Beside the rallies I don’t actually know what it’s going to do, how it’s going to achieve its demands or the actual purpose of the organisation, is it just a pressure group for its demands or is it a movement? I hope it’s a movement, it certainly has the potential to be one but only if it starts taking action.
E!E is going to do a rally in 50 locations around the country, but then what? Say they do one a week, that is nearly a year of rallies that ultimately achieve nothing. If you’re going to these places and bringing together hundreds if not thousands of activists, use them, do something, get out on the streets, get the message out, build something, create something, this is a golden opportunity that won’t come around again – don’t make this Momentum 2.0.
Enough IS Enough but when will we have had enough rallies? When will we start doing something?
The rallies serve a purpose but they can only be useful if a wider strategy of solidarity and engagement is utilized alongside them. Firstly at the very least these rallies should be held outside and therefore open to all – causing a stir within a community and getting the attention of people that don’t live on the twittersphere or are already knee deep in left wing politics can only be a good thing.. Creating greater exposure to the ideas and the words said by the speakers, as after all everyone on the left has pretty much heard it all before anyway.
Yet more importantly these rallies could be used by E!E to go into a community and support that community, help them in organising within their community.

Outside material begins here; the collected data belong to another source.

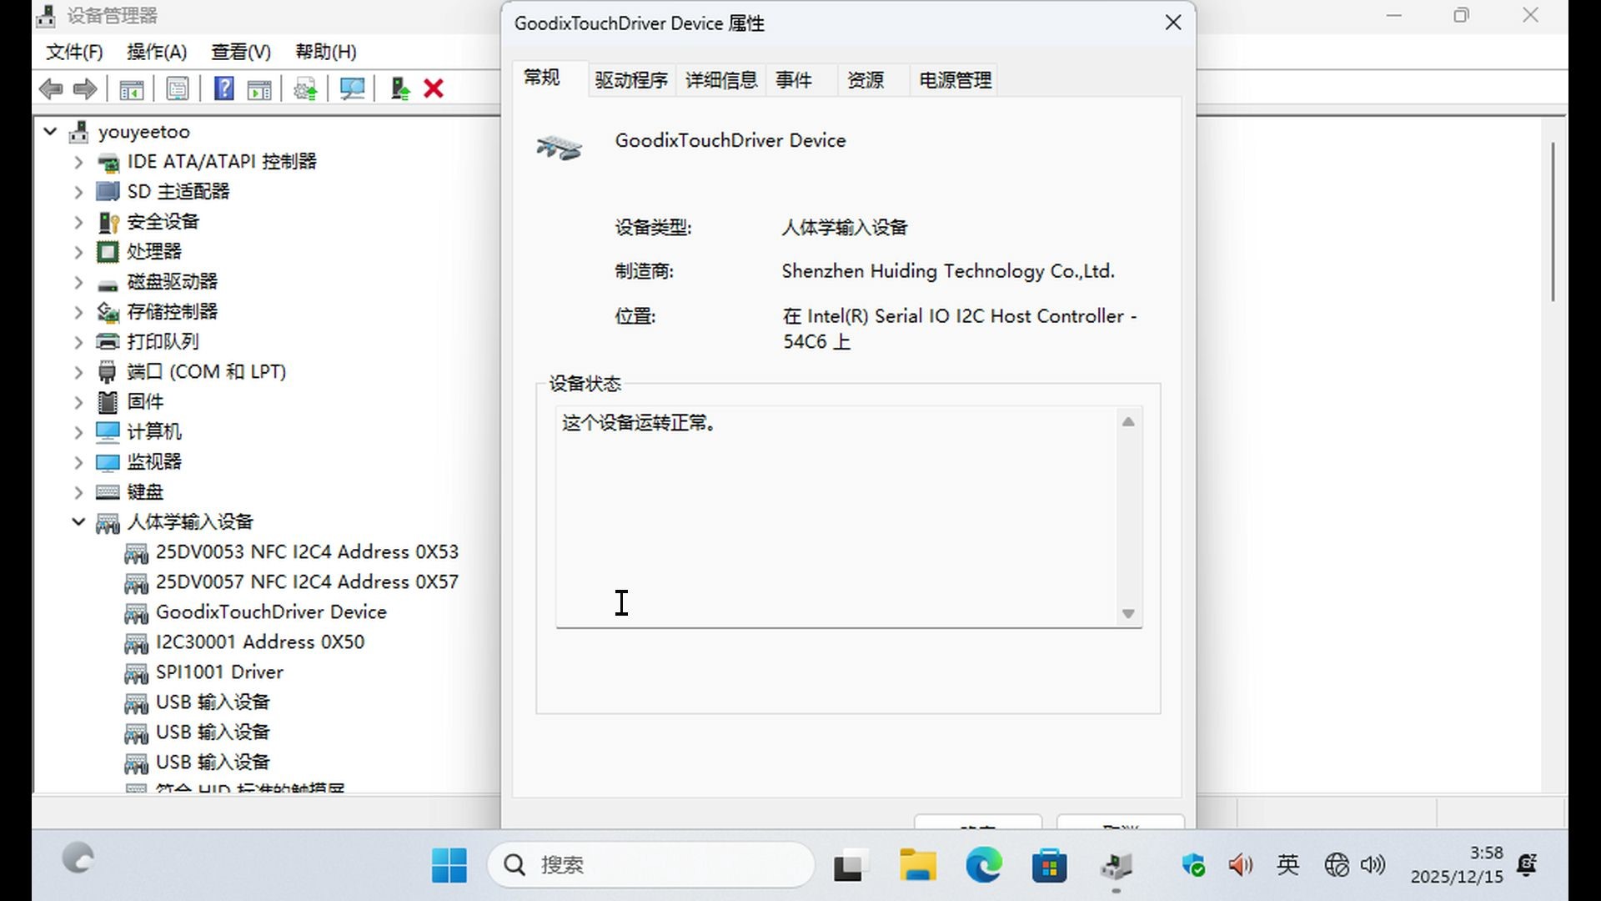
Task: Click the blue help question mark icon
Action: click(223, 88)
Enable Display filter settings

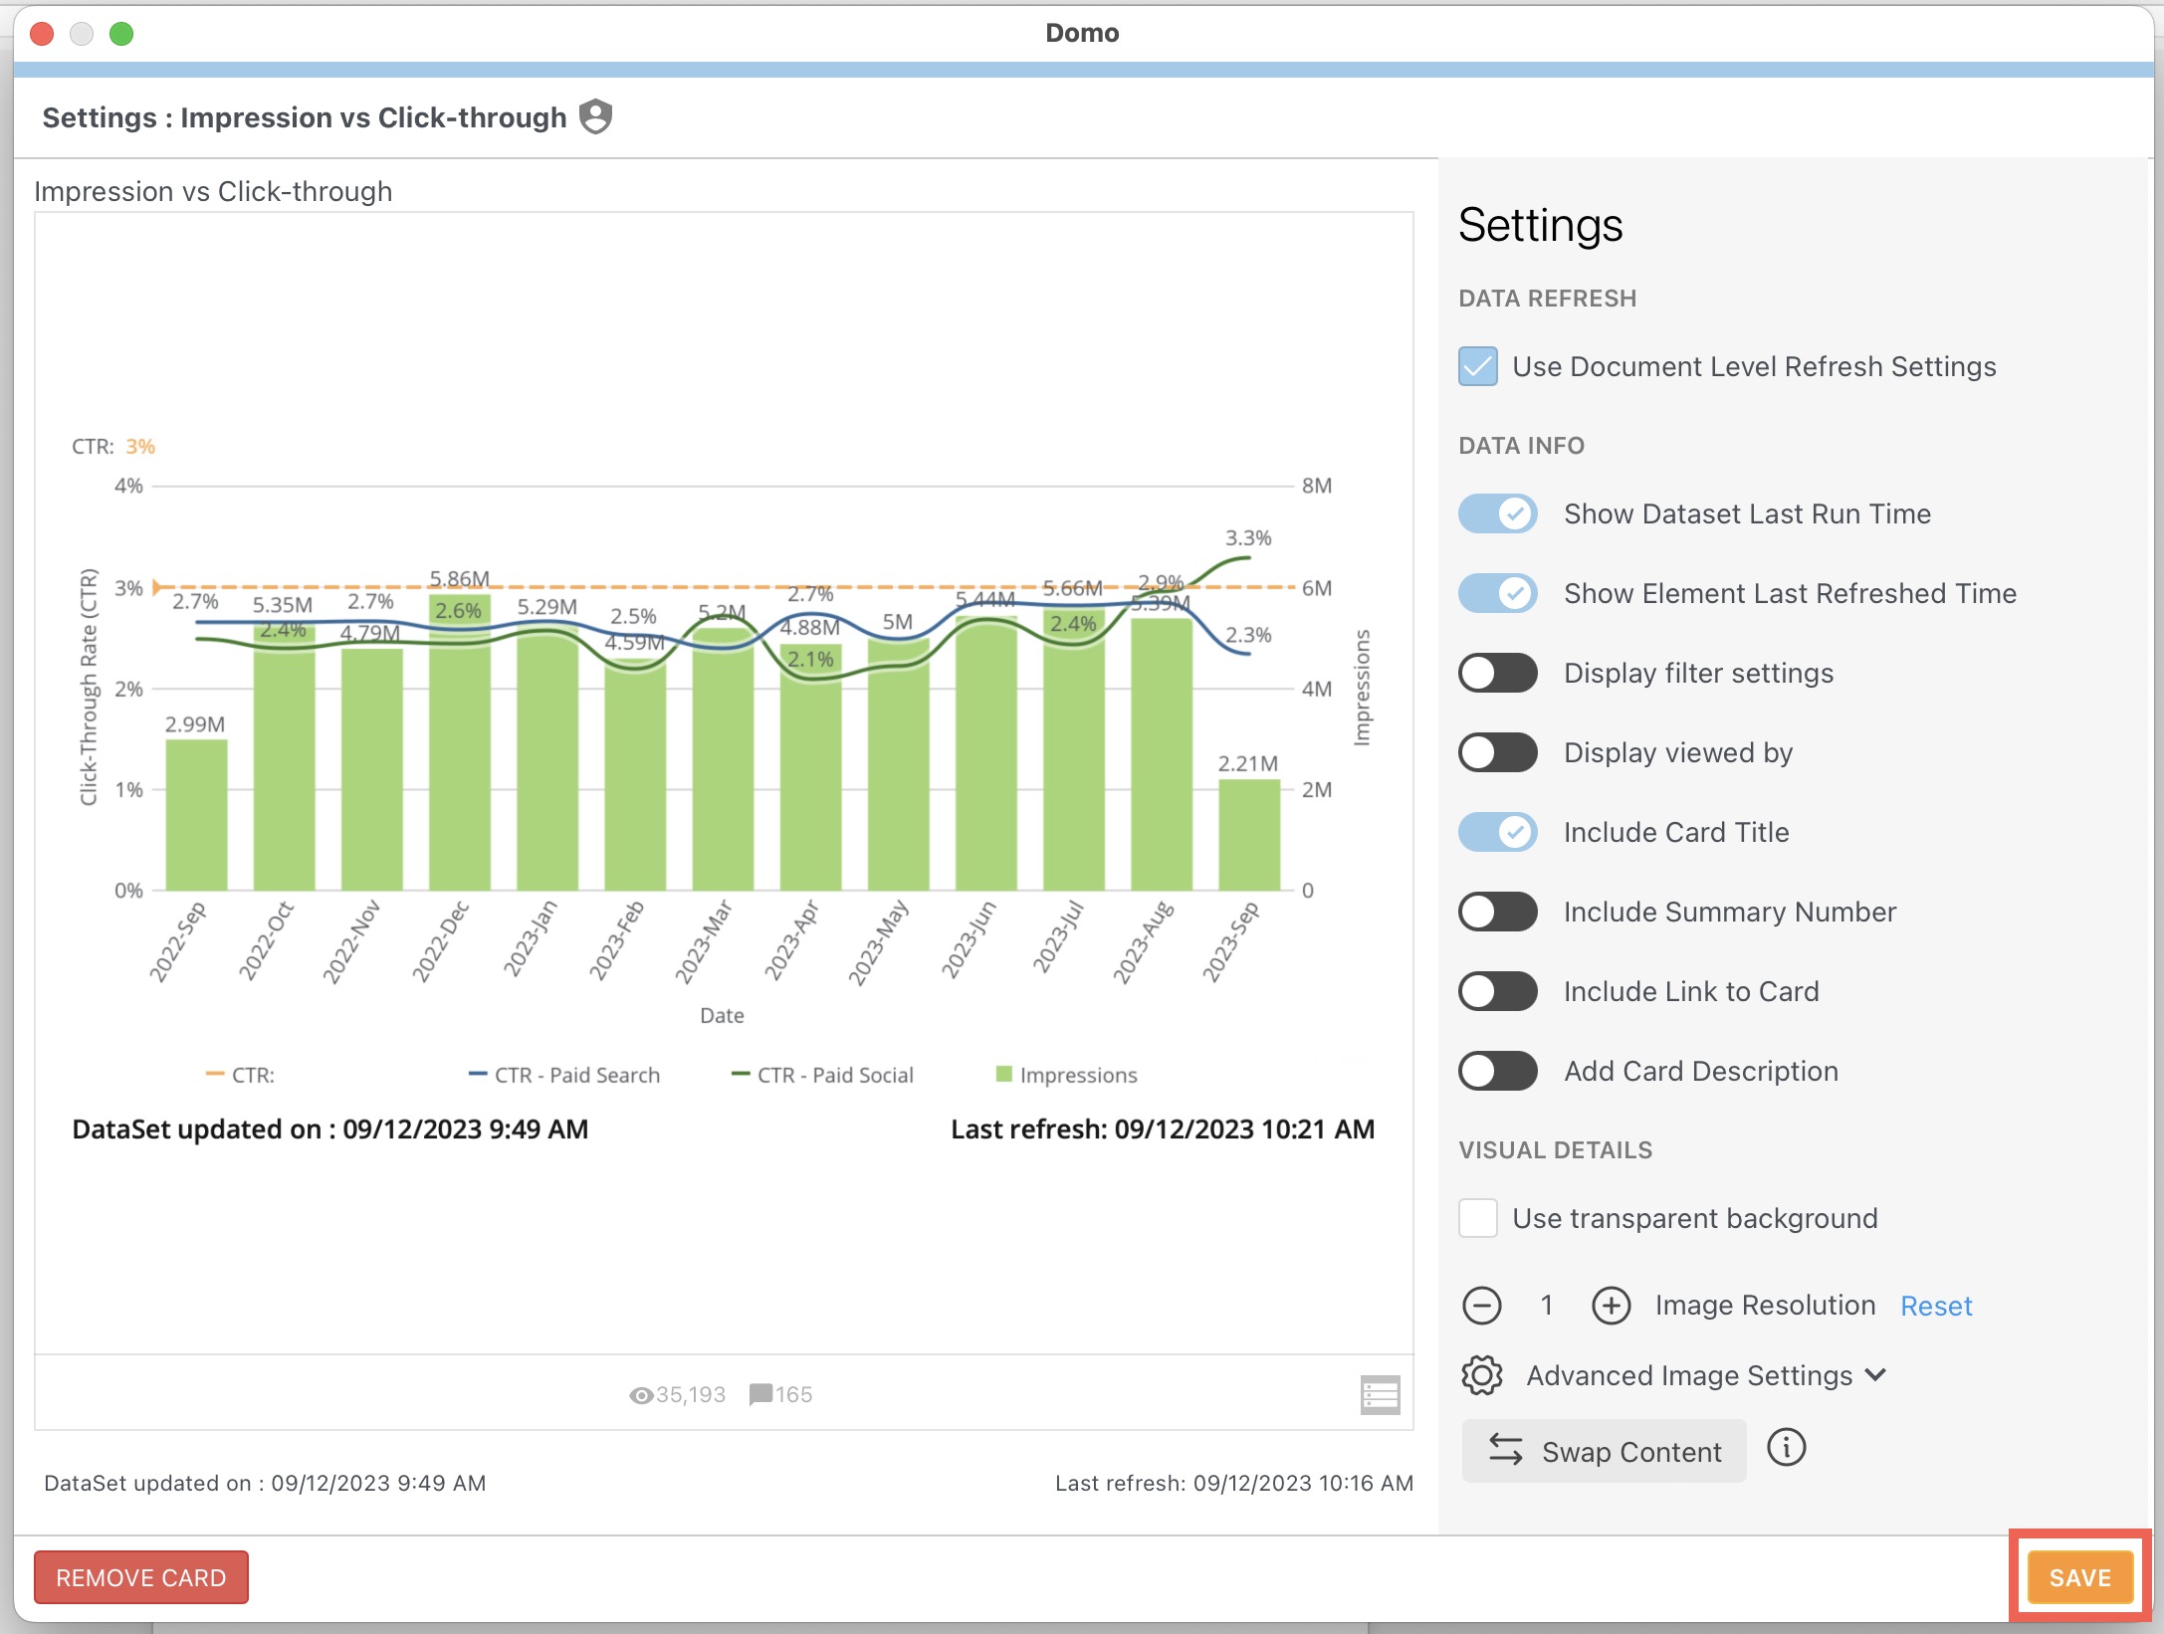1497,674
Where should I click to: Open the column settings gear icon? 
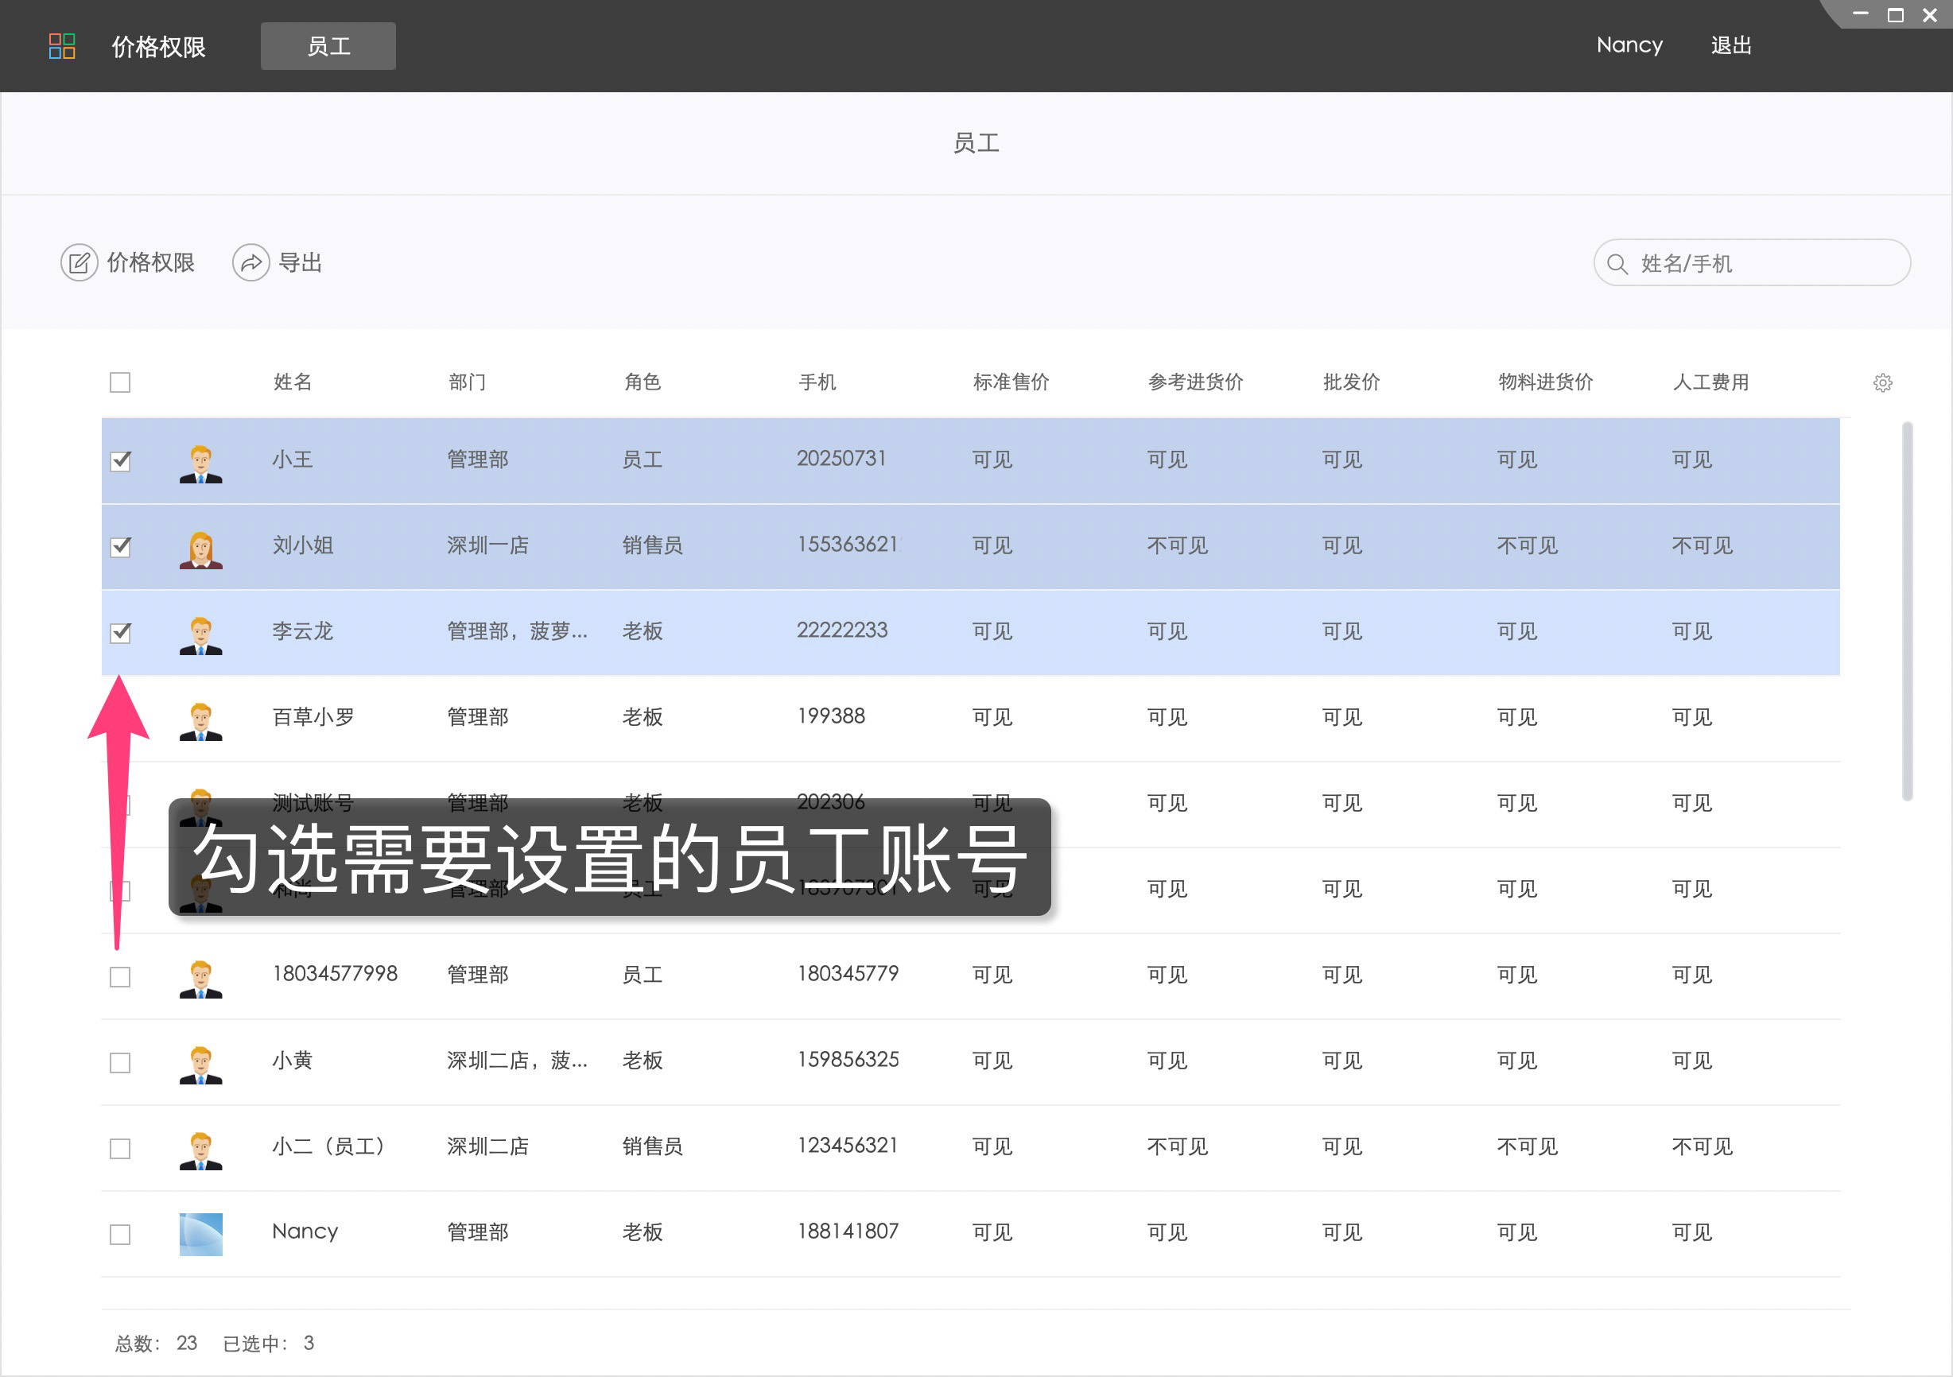click(1882, 383)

Why not use the rallies to also educate attendees with workshops that teach valuable organising skills, so that the impact of the rally is felt long after it is over.
Why not use them as a way to sign people up to trade unions? To get people active within their trade unions, that is if they can afford a TU membership when many necessities are going to be unaffordable. To forge stronger cooperation between local trade union branches, while strengthening community support and cooperation. Not everyone might be in a trade union, but this fight is the fight of all the working class, employed or not.
The rallies could be a launching point to get all the groups signed up in an area, and create an E!E group that people not affiliated with any of the signatories to E!E can start doing something productive within their communities, with the support of the rally attendees.
I’m still hopeful that the mass of people signed up to E!E can drag it away from the talking circuit and bring it out on to the streets. We need to be out on the streets, carrying out acts of solidarity, supporting local communities and helping people organise to defend themselves and their communities against
the full force of this capitalism crisis. They can be utilizing the hundreds of thousands to help support strike action, and any action by a local community that furthers the interests of the people.
It is a necessity, people are dying, people are going to die and we need to be organising to defend our interests and defend the working class against the suffering it is enduring and will continue to endure.
Now is already late, and tomorrow many of us won’t be alive. It is really now, or never.